To summarize, our scenario, that the mild ICM turbulence results from the galaxy-ICM interactions, has been supported from several aspects, including the ability to explain the value of σ (Sect. 4.1), a few numerical simulations (Sect. 4.2), and some indirect observations (Sect. 4.3).

5. Discussion

Previous studies of clusters of galaxies, either observational, theoretical, or numerical, treated the galaxies and the ICM almost independently, and interplay between them was considered only in rather limited aspects such as local stripping of galactic diffuse media. The present study, in contrast, has directly considered interactions between the high-density and low-entropy galaxies, and the low-density and high-entropy ICM, that is, the two major baryonic components of clusters. Thus, adopting the two sets of simple assumptions (Sects. 2.1 and 2.2), and considering the (magneto-) hydrodynamic and g-mode effects (Sect. 3.3), we developed the view that a large amount of energy flows from galaxies to the ICM, and that this phenomenon ubiquitously affects dynamics, energetics, and evolution of clusters.
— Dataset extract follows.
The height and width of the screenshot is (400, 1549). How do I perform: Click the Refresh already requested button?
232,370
As summarized in Table 2, accumulating pieces of evidence lend supports to our overall scenario. Among these, of particular importance are the evidences of the cosmological galaxy infall (Sect. 3.2.2) and the consistency with the Hitomi results (Sect. 4). Our picture, however, has still two missing or inadequate pieces: first, how moving galaxies receive significant drag force from their host cluster, and second what maintains the thermal stability between the hot ICM and the cool core. Below, we address these two questions, where the first is a direct continuation from Sect. 3.3.2.

Table 2.

Evidence for the proposed scenario.

5.1. Force transmission via gravity

Although we thus far argued that moving galaxies experience a variety of ICM versus ISM interactions, a vital question still remains concerning how the inflowing ICM exerts drag force on the stellar and DM components that dominate the mass of each galaxy. For this purpose, we need to consider the role of gravity.
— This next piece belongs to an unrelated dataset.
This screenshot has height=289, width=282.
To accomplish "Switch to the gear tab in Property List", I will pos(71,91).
The most common form of gravitational interaction is the dynamical friction between each galaxy and the host cluster (Eq. (8)). If it is fully responsible for the possible GLIMR or GNIMR evolution (Sect. 3.2.2) reported in Gu et al. (2013a, 2016), we would naturally expect a mass-dependent radial segregation of member galaxies (Nath 2008). In addition, galaxies in high-ρtot environments would fall faster than those in low-ρtot systems. However, Gu et al. (2013a); Gu et al. (2016) found that the GNIMR (or GLIMR) profiles are not much different between brighter and fainter galaxy subsamples, or between lower-mass and higher-mass cluster subsamples. Strictly speaking, lower-mass galaxies are observed to fall to the cluster center somewhat less rapidly than the average galaxies (Gu et al. 2013a, 2016), but the difference is limited. It is therefore difficult to attribute the observed galaxy infall solely to the dynamical friction. This is consistent with the results presented in Fig. 2.

In this section, we introduce a new recipe for the ICM versus galaxy interaction, combining the hydrodynamical and gravitational effects. As shown by the numerical work of Roediger et al. (2015), the ram pressure by the inflowing ICM first strips a galaxy of its ISM, outside a radius where the ram pressure balances the gravitational restoration force (Gunn & Gott 1972). Then, within that radius and toward downstream of the galaxy, a long-lasting tail is formed by the ISM that survived the stripping. According to current observations (Sect. 3.1) and numerical simulations (Roediger et al. 2015), this displaced ISM tail (including new stellar populations born therein) is massive enough to gravitationally pull the whole stellar and DM components of the galaxy toward downstream, until the tail is fully stripped. In this way, the ICM can indirectly exert drag force to the nongaseous components of each moving galaxy.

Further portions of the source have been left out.